3

Creating a Realistic Campfire Simulation

It’s time to put the skills we just learned about to the test; this chapter is about creating a realistic campfire simulation and learning how to create sparks in Blender! Creating fire is easy, but creating fire that looks realistic is a whole other story. You need to think about the settings for the domain, the flow object, any collisions you have, the lighting, and the materials. It takes a bit more than setting the resolution in the domain to 1,000 and hitting Bake. Remember, setting the resolution super high doesn’t necessarily mean the fire will look good; plus, we’re pretty sure Blender would crash if you did that.

Here are the following topics we will cover:

• Creating the campfire simulation
• Creating the fire materials
• Creating sparks using a particle system
• Creating the particle material
• Adding the final details

We have a lot of things to cover in this chapter so let’s jump right into it!

Technical requirements

This chapter requires you to have Blender version 3.0 or above installed.

To download Blender, visit www.blender.org.

This tutorial is a bit more advance, and we won’t be covering everything. It assumes you know the basics of Blender and how to render animations.

Make sure to download Campfire Setup.blend to follow along with this chapter from the following link: https://github.com/PacktPublishing/Learn-Blender-Simulations-the-Right-Way/tree/main/Chapter03.

Creating the campfire simulation

To get a head start on this chapter, we have already created a 3D model of a campfire called Campfire Setup.blend for you to download. This .blend file includes some logs, rocks, and materials already in place; that way, we can jump straight into creating the simulation.

When you open the Campfire Setup.blend file, you will notice that the campfire is very large. The reason for that is because Blender doesn’t simulate very well at a small scale and can cause you problems. We’ve had problems where the fire fills up the entire domain, then the fire looks very noisy and the bake will take a super long time. In general, it’s usually a good idea to simulate at a large scale.

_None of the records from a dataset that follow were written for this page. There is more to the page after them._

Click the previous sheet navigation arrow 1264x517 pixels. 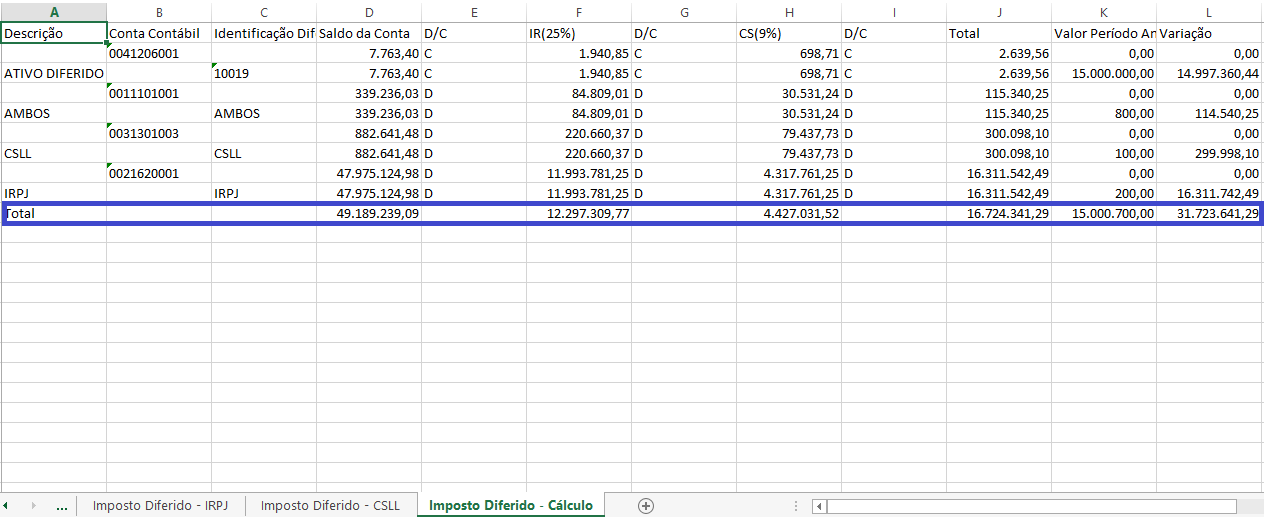[x=6, y=506]
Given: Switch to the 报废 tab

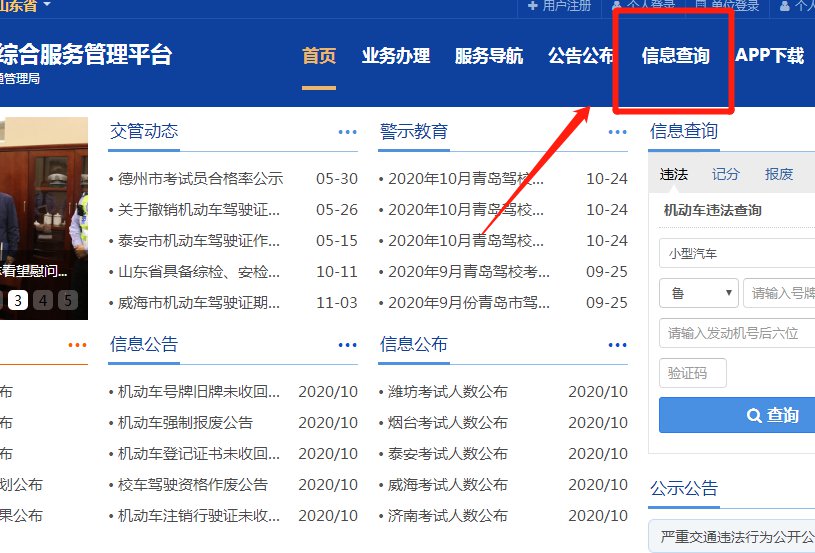Looking at the screenshot, I should coord(779,174).
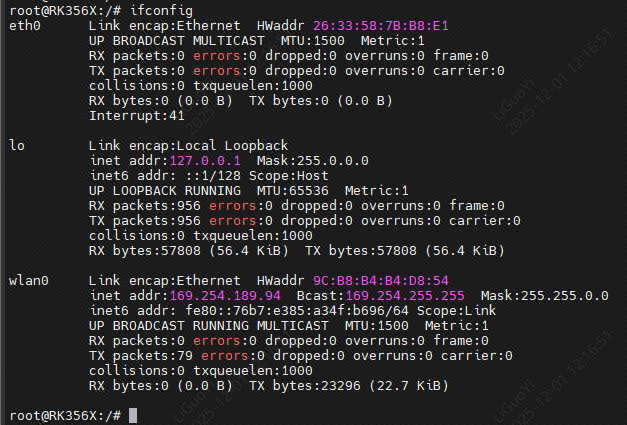This screenshot has width=627, height=425.
Task: Click wlan0 inet address 169.254.189.94
Action: pyautogui.click(x=232, y=295)
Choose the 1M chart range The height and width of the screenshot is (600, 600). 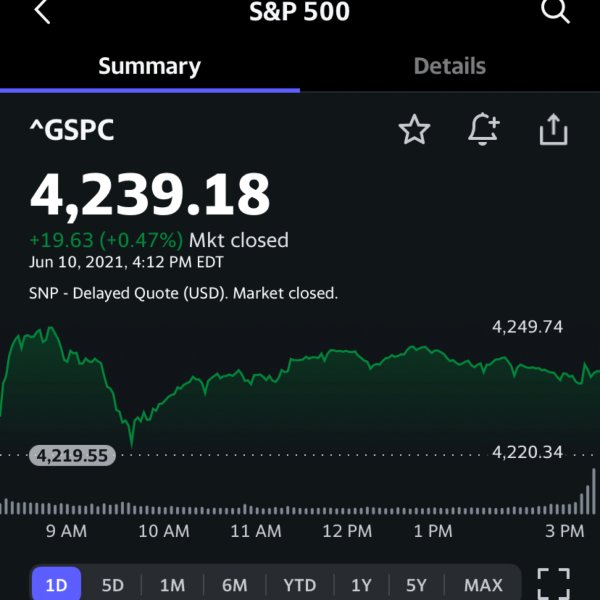(x=172, y=585)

What if you already created a scene at a small scale? Well, a solution for that would be to create a simulation in another blend file, then import that simulation as a volume object. At that point, you will be able to scale down the fire and move it anywhere in the scene.

For now, let’s create the domain object and start setting up the simulation!

Setting up the domain

With the Campfire Setup.blend file open, let’s create a domain object and change some of the settings to get the desired look as follows:

1. First, add a cube object as our domain and scale it up to fit the campfire. You only need to scale it up to fit the logs, not the rocks. Then, double-check that the cube is tall enough for the flames that you want.

Figure 3.1 – Domain size

2. Once you are happy with it, head over to Physics Tab and select Fluid. Then, for Type, select Domain.
3. As for the domain settings, let’s start by changing Resolution Divisions to 128. This will give us a nice high-quality fire.
4. With the current settlings, the fire will move very quickly in the simulation, so let’s counteract this by changing Time Scale to 0.5. This will slow down the fire.
5. Check the box next to Adaptive Domain, which will help reduce the bake time.
6. In the Gas tab, set Vorticity to 0.1 so that we get a little bit of randomness with the smoke.
7. Open the Fire tab and change Reaction Speed to 1.00. With the default value of 0.750, the flames might be a bit too high for our scene. Remember that Reaction Speed controls the height of the flames. Lower values = taller flames and higher values = shorter flames. Feel free to customize this value however you like!
8. Since we are creating a campfire, we don’t need that many swirls in our fire, so let’s change Vorticity down to 0.4.
9. Now let’s setup Cache Panel so we can bake in the simulation as follows:
   • First, change Type to Modular so we can bake in the simulation.
   • Set End Frame to however long you want your simulation to be; 100 frames is a good length for this simulation.
   • Finally, check Is Resumeable just in case you need to stop the bake.
   • We don’t really need any Noise in this simulation because we found that the fire looks too messy with it enabled.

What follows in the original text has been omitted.